Well, that did not fix the issue on blake. I will have to rewrite the viewCreate routine to split into separate functions based on rank. Will try to get to this next week. I will still push the layout changes after further testing.

rppawlo commented 1 year ago

Well, this is funny. The refactor meant to fix the issue on blake is now causing the gnu PR build to fail with the same error in phalanx tests. At least this will be faster to fix now that we don't have to deal with horrific filesystem on blake or pull Albany into the build.

mcarlson801 commented 11 months ago

Has this been resolved? It looks like there is a different array-bounds warning-as-error showing up on our blake build now so I figured I'd double check if it is related to this issue before I dig into it.

ikalash commented 11 months ago

Thanks for checking @mcarlson801 . There are still phalanx-related errors in the blake warning free build unfortunately. It's possible they are different than before. Thanks for looking into it!

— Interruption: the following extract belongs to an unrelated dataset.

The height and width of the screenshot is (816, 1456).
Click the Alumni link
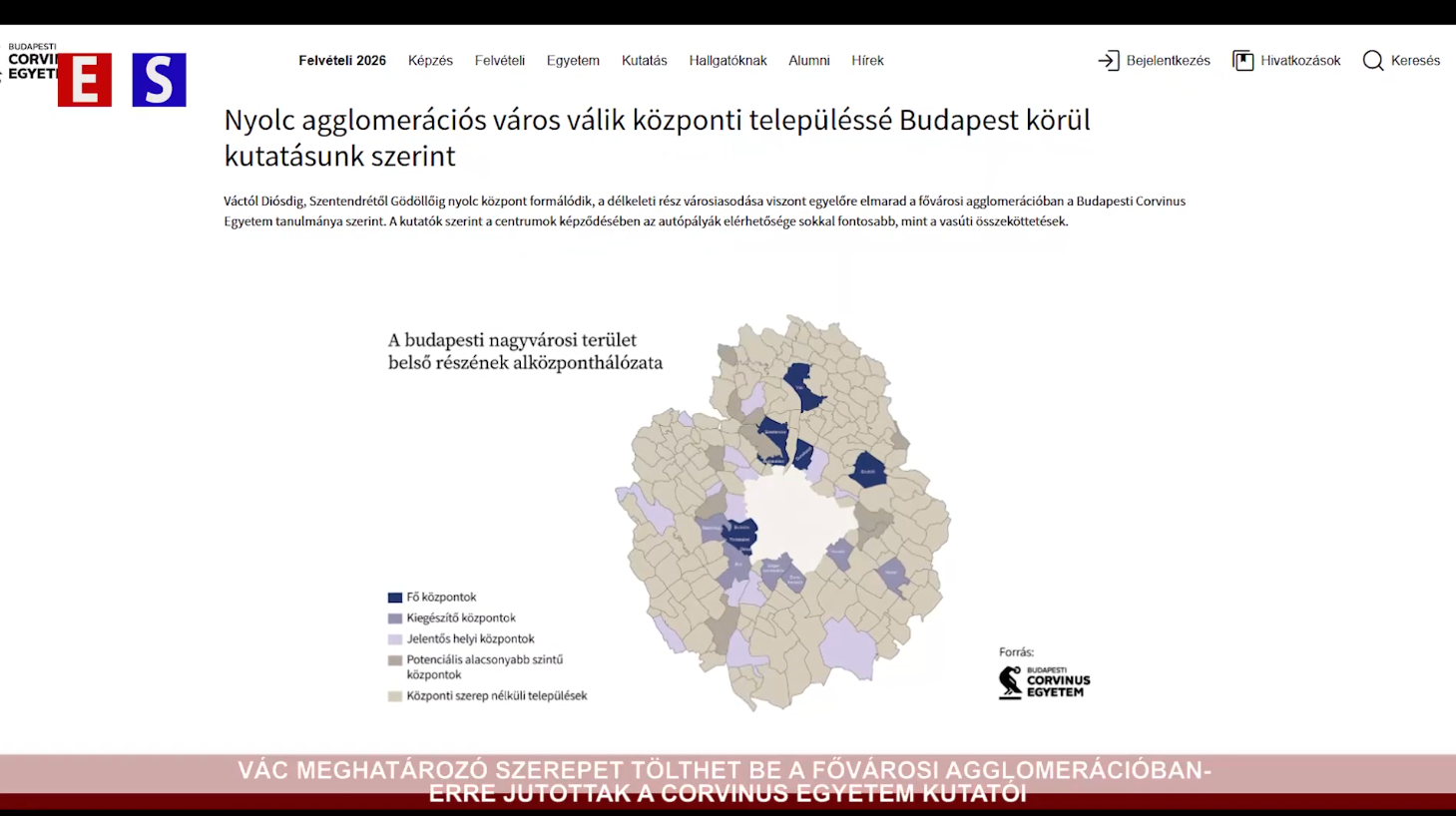(809, 60)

rppawlo commented 11 months ago

The phalanx issue was fixed on blake. There were other albany failures not associated with phalanx that still need to be addressed on that platform.

rppawlo commented 11 months ago

@ikalash - I did not see any more from phalanx when fixing the first issue. Can you post the new failure?

ikalash commented 11 months ago

Here is the error now: https://sems-cdash-son.sandia.gov/cdash/viewBuildError.php?buildid=54316 . It's actually now about Sacado.

ikalash commented 11 months ago

Should I close this issue and open a new one?

mcarlson801 commented 11 months ago

@ikalash I think the current error is actually a bug related to an Albany enthalpy evaluator. Just wanted to double check it wasn't related to this.

ikalash commented 11 months ago

Yes, the problem seems to be coming from the enthalpy evaluator. I agree that it seems unrelated to this issue. Maybe you could open a new issue if you are looking at this, and we can close this one?